▶ _Tasks for this exercise_:
- A) Please reproduce word for word the part of the logistic equation text that begins at the words "Then, when I" and stops after "for the population.".
- B) In the logistic equation text, how is N defined in the logistic differential relationship?

▶ _Text_:
* * * * * * * * *
I never studied the logistic equation as a student.  I first encountered this relationship as an instructor in one of the College Algebra textbooks I was reviewing and/or teaching from and was intrigued by the application of this “growth with constraints” model to a natural resource.  In researching applying the logistic model to natural resource consumption, I immediately ran into M. King Hubbard’s work on Peak Oil.

Then, when I was teaching integral calculus last winter, we began a unit on separable differential equations.  I was poking around looking for good application problems that would utilize separable ODEs and ran into the fundamental population differential relationship $\frac{dP}{dt}=kP$, followed by the relationship I had used for the logistic $\frac{dP}{dt}=kP(1-\frac{P}{N})$ with $N$ defined as the “carrying capacity” or maximum growth for the population.

We went through the procedures for solving each of these ODEs (as well as the continuous mixing problems which follow a similar pattern) and then we moved on.
* * * * * * * * *
▶ _Dataset excerpt_:
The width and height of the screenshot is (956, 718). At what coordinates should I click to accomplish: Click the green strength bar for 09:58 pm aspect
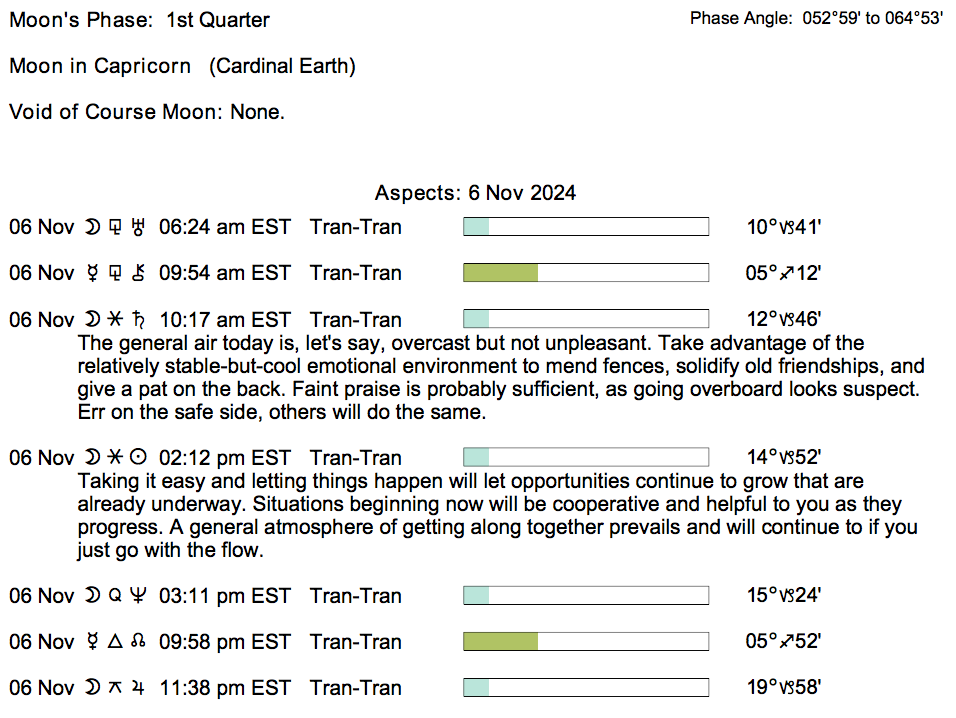[x=501, y=642]
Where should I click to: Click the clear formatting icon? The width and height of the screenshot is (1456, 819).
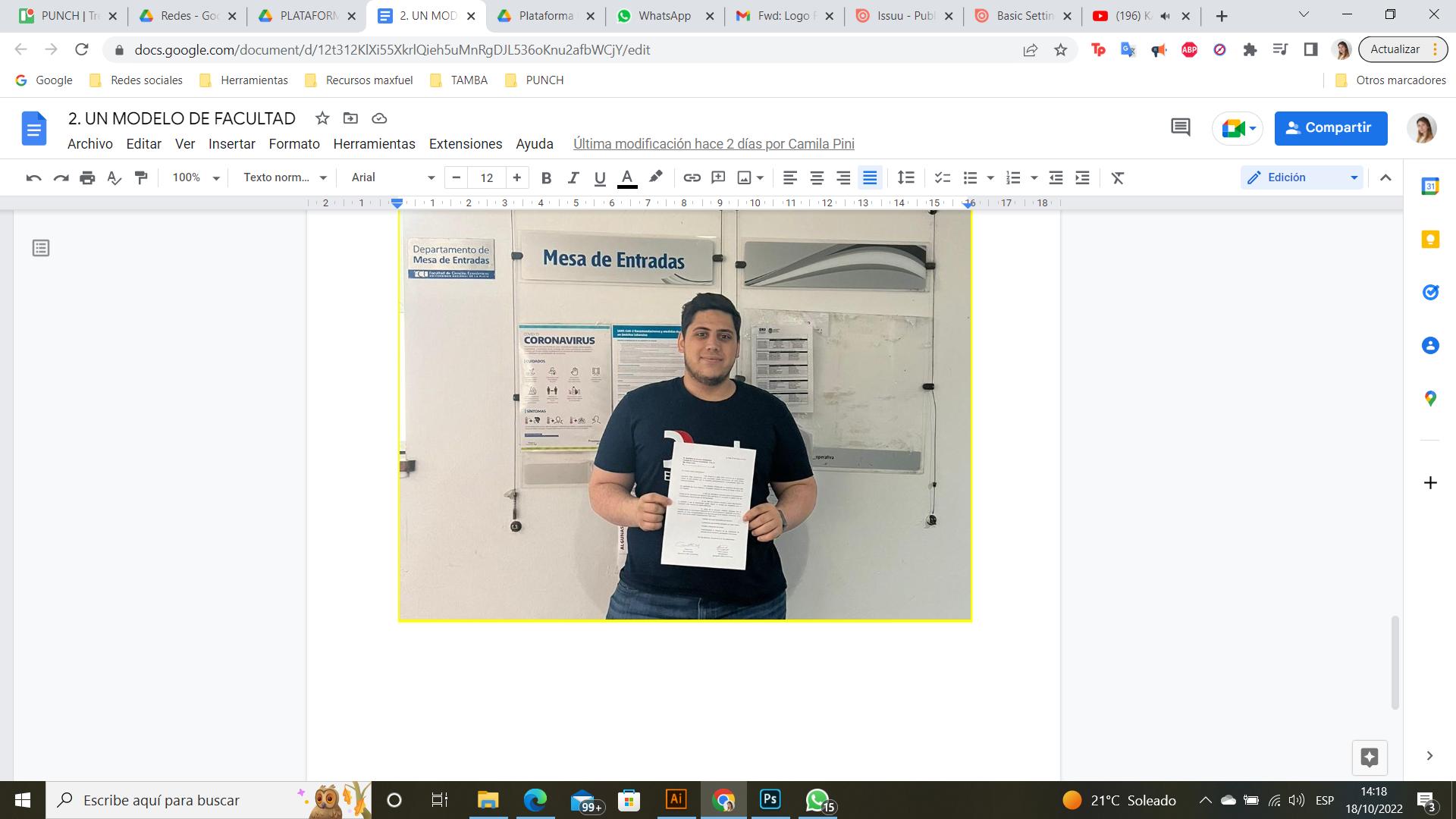point(1117,177)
* * * * * * * * *
▶ _Problem solutions_:
- A)
Then, when I was teaching integral calculus last winter, we began a unit on separable differential equations.  I was poking around looking for good application problems that would utilize separable ODEs and ran into the fundamental population differential relationship $\frac{dP}{dt}=kP$, followed by the relationship I had used for the logistic $\frac{dP}{dt}=kP(1-\frac{P}{N})$ with $N$ defined as the “carrying capacity” or maximum growth for the population.

- B) N is defined as the "carrying capacity," or maximum growth for the population.